Ultrasound-assisted thawing of frozen white yak meat: Effects on thawing rate, meat quality, nutrients, and microstructure.

The objective of this study was to assess the effects of ultrasound-assisted thawing (UAT) on the quality of longissimus dorsi muscles from white yak meat (WYM). Ultrasonic power levels of 0, 200, 400, and 600 W (frequency of 20 kHz) were used to assist thawing. The thawing rate, meat quality, nutrient substances, volatile compounds, and microstructure of the WYM were determined. The results showed that ultrasonic thawing treatment reduced thawing times by 30.95-64.28% compared to control.
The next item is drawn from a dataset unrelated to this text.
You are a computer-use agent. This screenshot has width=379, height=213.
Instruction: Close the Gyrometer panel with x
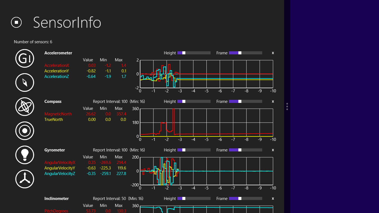[273, 150]
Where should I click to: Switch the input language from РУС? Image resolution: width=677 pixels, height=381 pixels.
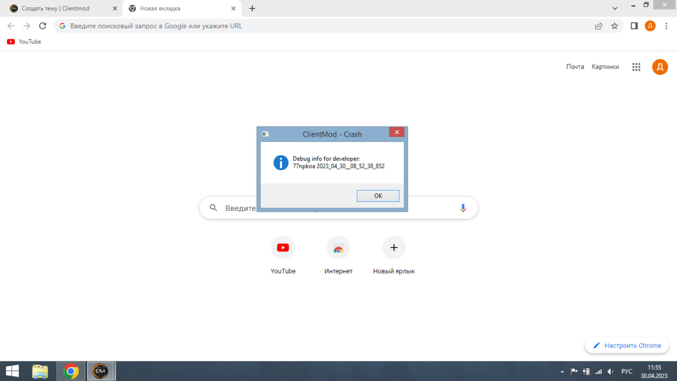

The meat quality results revealed that the thawing loss, cooking loss, L* and b* values, and pH values decreased significantly while the a* value and cutting force increased significantly (P < 0.05) at the lower 400 W power level compared with the control. In addition, the free amino acid (FAA), mineral, and vitamin (especially water-soluble vitamins) contents were significantly (P < 0.05) increased with the ultrasound treatment. UAT significantly (P < 0.05) increased the content of volatile compounds, an effect that was highest in the UAT-400 W group. Partial least squares discrimination analysis (PLS-DA) showed that 2,4-heptadienal was critical in distinguishing the UAT groups from the control. When the ultrasonic power was lower than 400 W, the muscle cell area was significantly (P < 0.05) increased but decreased when higher power was used. Therefore, UAT improves the thawing efficiency and quality of frozen WYM, particularly at a power level of 400 W, and these findings have potential applications in the meat industry.